Start of Given entries

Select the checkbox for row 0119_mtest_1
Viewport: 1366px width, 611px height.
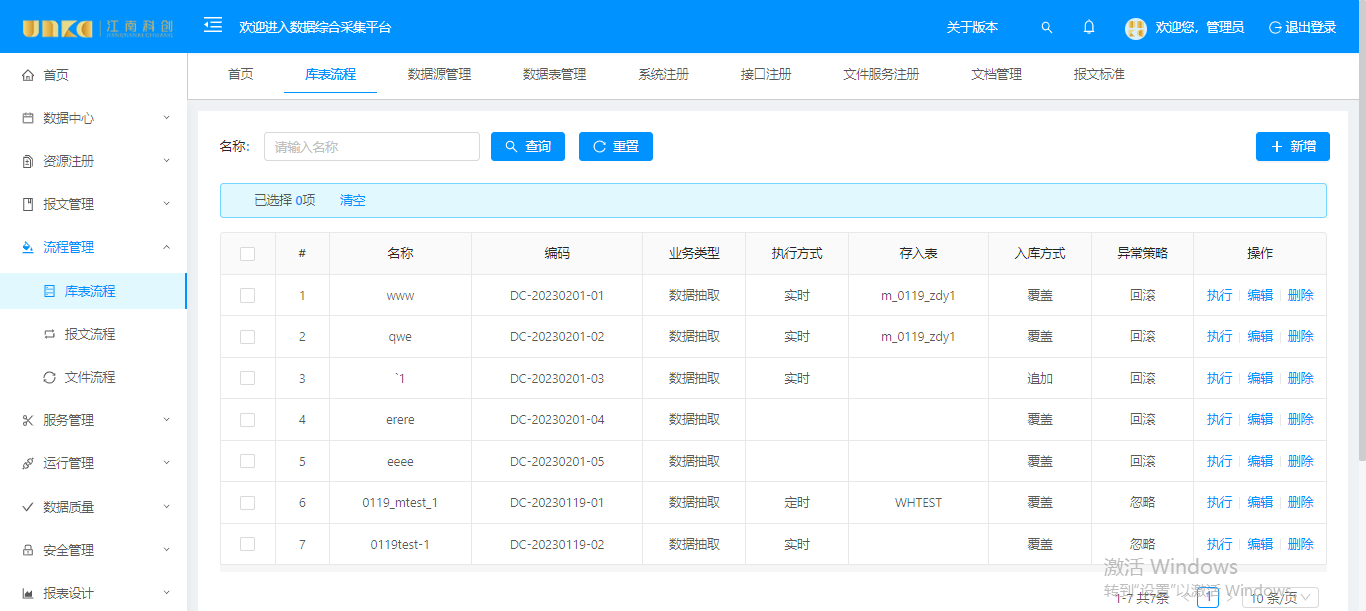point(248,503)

End of Given entries
Start of Given entries

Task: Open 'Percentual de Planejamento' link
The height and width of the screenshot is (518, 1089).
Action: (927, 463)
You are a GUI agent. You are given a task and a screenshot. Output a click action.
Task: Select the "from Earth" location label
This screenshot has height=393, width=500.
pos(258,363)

End of Given entries

* Work instructions *
The expected answer is every line in the data above that carries the string "Select".

* Problem solution *
Select the checkbox for row 0119_mtest_1
Task: Select the "from Earth" location label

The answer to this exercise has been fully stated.